With the flood of details that washed in upon me, it should have been a simple task to sit down and write every word. It would be an exceptional blog post if that were true, and many of you would be contacting me wanted to know the secret of writing a novel in one sitting. As I approached each part of Tom’s life, I was forced to look deep inside myself and discern what in me was the catalyst that spawned what we be Tom’s journey. That process and the subsequent chapters took years to complete.

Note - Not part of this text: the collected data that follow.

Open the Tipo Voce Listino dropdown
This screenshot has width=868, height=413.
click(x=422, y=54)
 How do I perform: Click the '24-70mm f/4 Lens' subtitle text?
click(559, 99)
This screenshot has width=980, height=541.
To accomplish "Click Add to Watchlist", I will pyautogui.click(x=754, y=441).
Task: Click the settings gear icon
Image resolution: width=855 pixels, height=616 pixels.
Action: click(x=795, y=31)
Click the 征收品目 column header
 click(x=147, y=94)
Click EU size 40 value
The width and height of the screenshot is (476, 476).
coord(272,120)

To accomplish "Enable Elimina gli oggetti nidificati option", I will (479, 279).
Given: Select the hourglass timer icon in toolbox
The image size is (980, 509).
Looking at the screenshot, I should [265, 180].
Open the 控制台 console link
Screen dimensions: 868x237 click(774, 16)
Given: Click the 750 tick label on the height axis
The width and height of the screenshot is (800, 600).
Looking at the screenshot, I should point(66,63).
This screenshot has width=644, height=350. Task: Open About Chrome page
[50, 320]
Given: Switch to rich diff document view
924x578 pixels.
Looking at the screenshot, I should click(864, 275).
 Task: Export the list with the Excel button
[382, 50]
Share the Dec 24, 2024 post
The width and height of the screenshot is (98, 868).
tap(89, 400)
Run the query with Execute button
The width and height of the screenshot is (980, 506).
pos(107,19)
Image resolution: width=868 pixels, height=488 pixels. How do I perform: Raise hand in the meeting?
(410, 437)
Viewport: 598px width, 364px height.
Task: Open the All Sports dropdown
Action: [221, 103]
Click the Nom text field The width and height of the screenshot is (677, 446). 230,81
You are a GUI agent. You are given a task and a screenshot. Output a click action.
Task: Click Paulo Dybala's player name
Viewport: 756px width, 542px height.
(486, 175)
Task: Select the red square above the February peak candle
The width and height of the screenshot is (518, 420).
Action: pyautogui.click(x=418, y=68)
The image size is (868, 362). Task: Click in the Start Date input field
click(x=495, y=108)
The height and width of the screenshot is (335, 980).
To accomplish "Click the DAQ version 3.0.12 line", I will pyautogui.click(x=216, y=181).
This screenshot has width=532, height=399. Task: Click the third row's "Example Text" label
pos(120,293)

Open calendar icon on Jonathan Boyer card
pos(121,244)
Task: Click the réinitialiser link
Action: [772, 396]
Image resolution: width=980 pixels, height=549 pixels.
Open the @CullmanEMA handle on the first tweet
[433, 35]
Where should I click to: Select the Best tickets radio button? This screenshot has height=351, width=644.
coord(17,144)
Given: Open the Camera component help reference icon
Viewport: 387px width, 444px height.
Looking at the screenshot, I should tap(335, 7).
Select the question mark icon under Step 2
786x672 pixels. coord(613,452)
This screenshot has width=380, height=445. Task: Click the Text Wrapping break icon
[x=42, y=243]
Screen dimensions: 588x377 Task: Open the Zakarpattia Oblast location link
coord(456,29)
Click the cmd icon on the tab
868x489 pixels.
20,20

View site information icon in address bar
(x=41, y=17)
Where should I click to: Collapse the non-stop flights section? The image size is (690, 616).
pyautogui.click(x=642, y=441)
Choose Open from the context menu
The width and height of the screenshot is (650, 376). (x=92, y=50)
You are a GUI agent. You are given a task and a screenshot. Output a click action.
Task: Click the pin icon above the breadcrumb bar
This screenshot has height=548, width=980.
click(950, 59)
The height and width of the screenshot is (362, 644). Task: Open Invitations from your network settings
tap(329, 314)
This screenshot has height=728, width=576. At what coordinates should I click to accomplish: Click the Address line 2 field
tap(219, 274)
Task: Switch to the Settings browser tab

Part of me feels like I cannot take credit for being the scribe of this narrative. Yes, I did put each word down on paper and those words seeped directly from my mind. I wrote the prologue and gave Tom his name, but from that moment on it was no longer my words. Tom became a real person relating his experiences and honoring me with the opportunity to put his journey in written form.

After fifteen years, Tom and all the other characters in Getting Home are old friends and family. I know their pasts, their likes and dislikes, and for some, I know how their stories end. I am not sure if I will ever put more of their words on paper, but I am happy to have known them.